Je suis à mon tour l'hôte de la Chine pour une visite
d'Etat destinée à approfondir notre partenariat
politique et stratégique, à conforter nos liens
culturels et scientifiques, à témoigner de la volonté
de la France et de ses entreprises d'être aux côtés
de la Chine au moment où celle-ci prend toute sa place,
qui est immense, sur la scène mondiale.
*
A Paris, le Président HU Jintao m'avait fait part de sa
volonté d'amplifier le développement notamment de
l'Ouest de la Chine. Répondant à cette ambition,
j'ai tenu à être le premier chef d'Etat français
à me rendre en visite officielle au Sichuan.

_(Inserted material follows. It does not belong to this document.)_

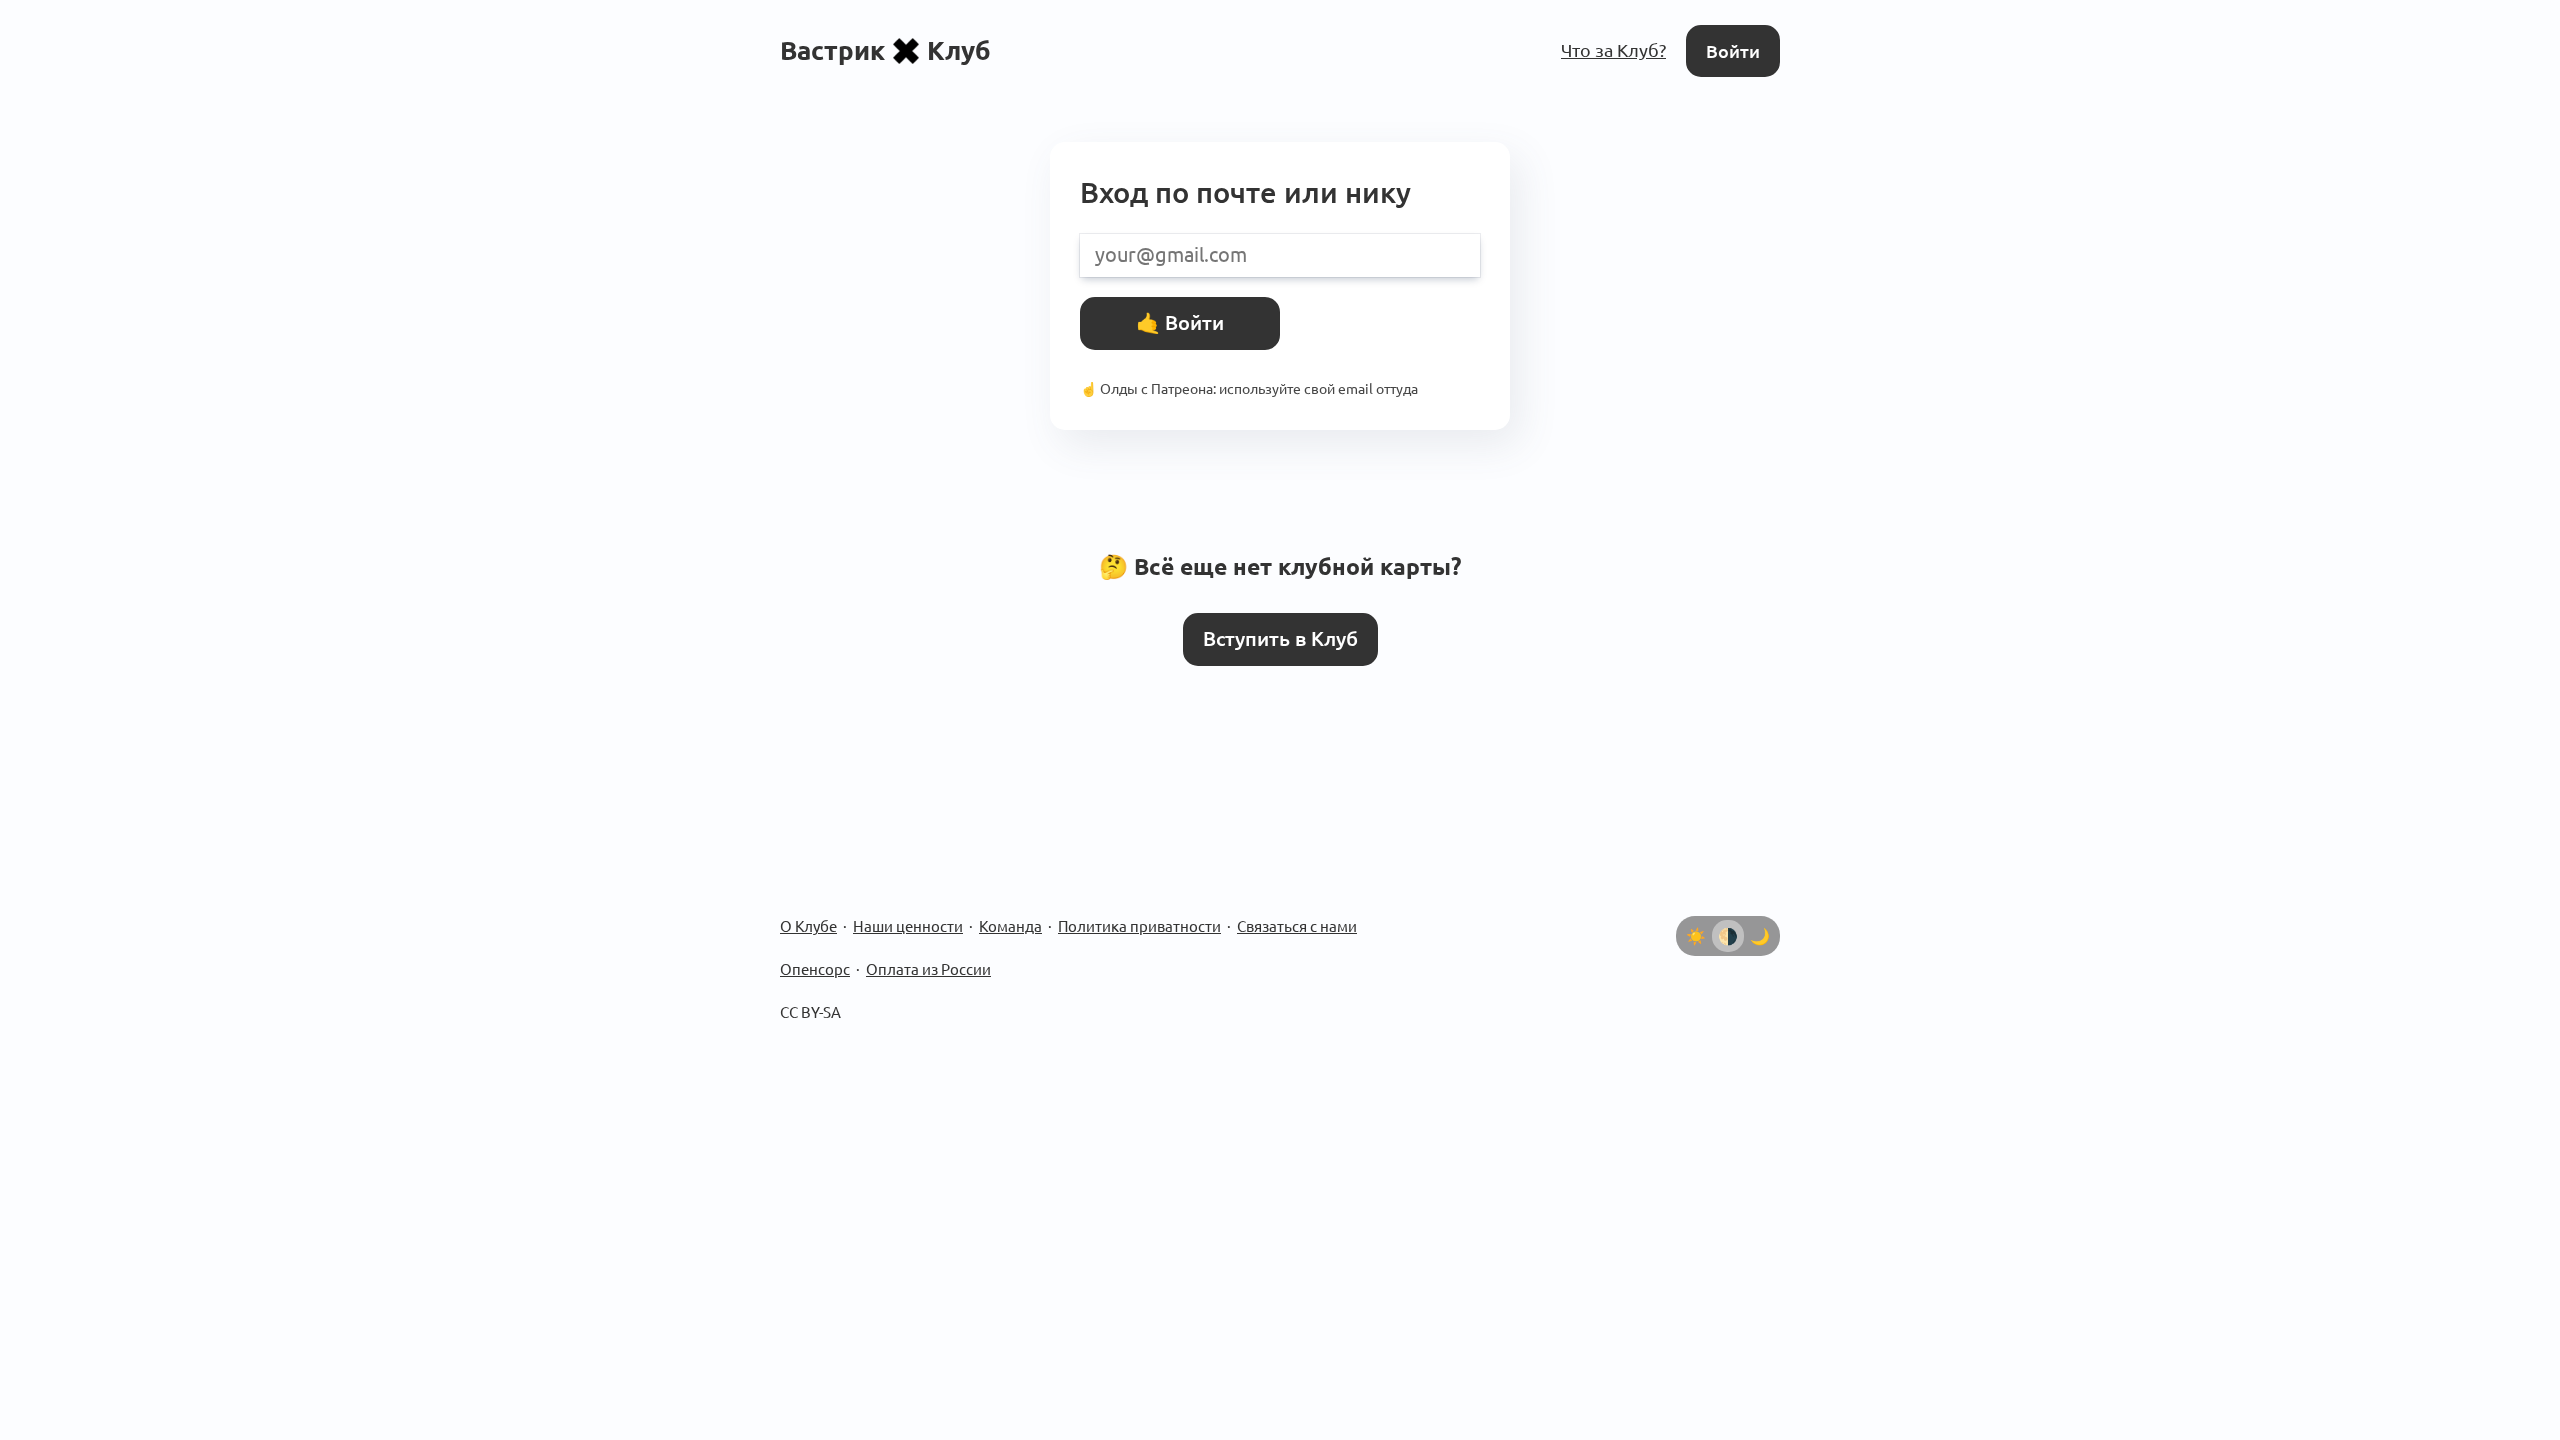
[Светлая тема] (1696, 936)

Et me voici, avec vous, dans ce pays de Shu dont Li Bai, «
l'Immortel banni », lui-même probablement et même
certainement originaire de cette terre, soulignait la rudesse
d'accès : « Dure est la route de Shu, plus dure encore
que la montée jusqu'au ciel azuré ».
Ce Sichuan protégé en effet par les montagnes, «
terre des 4 fleuves », ces fleuves nés des plus hauts
sommets du globe et qui viennent creuser et fertiliser cette superbe
province. Ces fleuves que le génie de l'homme chinois a
su, il y a 2000 ans, maîtriser et mettre au service de son
développement en déplaçant les montagnes
pour créer le système d'irrigation de Dujiangyan
qui est encore en service et qui est l'objet de l'admiration de
tous les spécialistes.
Ce Sichuan dont nous savons aujourd'hui, grâce aux extraordinaires
fouilles de la région de Chengdu, que s'y développait,
dès le deuxième millénaire avant J.C, une
prodigieuse civilisation qui n'avait probablement rien à
envier à celle de la plaine centrale.
Chengdu, cette « capitale parfaite » depuis des siècles
connue pour son art de vivre, sa gastronomie, ses jardins, pour
l'extraordinaire raffinement de sa civilisation qui lui valut,
dans l'histoire et depuis très longtemps, le nom de «
cité des hibiscus » ou de « ville des brocarts
», fameuse pour ses soieries.
Chengdu, à deux pas de cette extraordinaire image de la
civilisation chinoise qu'incarne l'homme sur son piédestal,
jailli des fouilles de Sanxing Dui, symbole de la beauté
antique qui nous offre, dans ses larges mains, le témoignage
disparu d'une civilisation oubliée.
Chengdu, une terre chère au c?ur de Du Fu, cet immense
poète qui « raconte sa vie à travers ses poèmes
», et qui aima s'y reposer dans sa vie d'errance et de misère.
Et je découvre le nouveau visage, la réalité
de cette province. Je suis frappé par son modernisme et
sa vitalité. Je n'oublie pas que la politique de réforme
économique a d'abord été expérimentée
ici, au Sichuan, à la fin des années 70, sous l'impulsion
d'un de ses illustres enfants, DENG Xiaoping. Et vous me permettrez
en cette année de célébration du centième
anniversaire de sa naissance, de rendre un hommage appuyé
à cette personnalité éminente, que j'ai bien
connu et qui ne manquait jamais une occasion de me vanter l'extraordinaire
qualité de la gastronomie du Sichuan. C'est ici qu'il a
commencé de donner corps à sa forte vision de l'avenir.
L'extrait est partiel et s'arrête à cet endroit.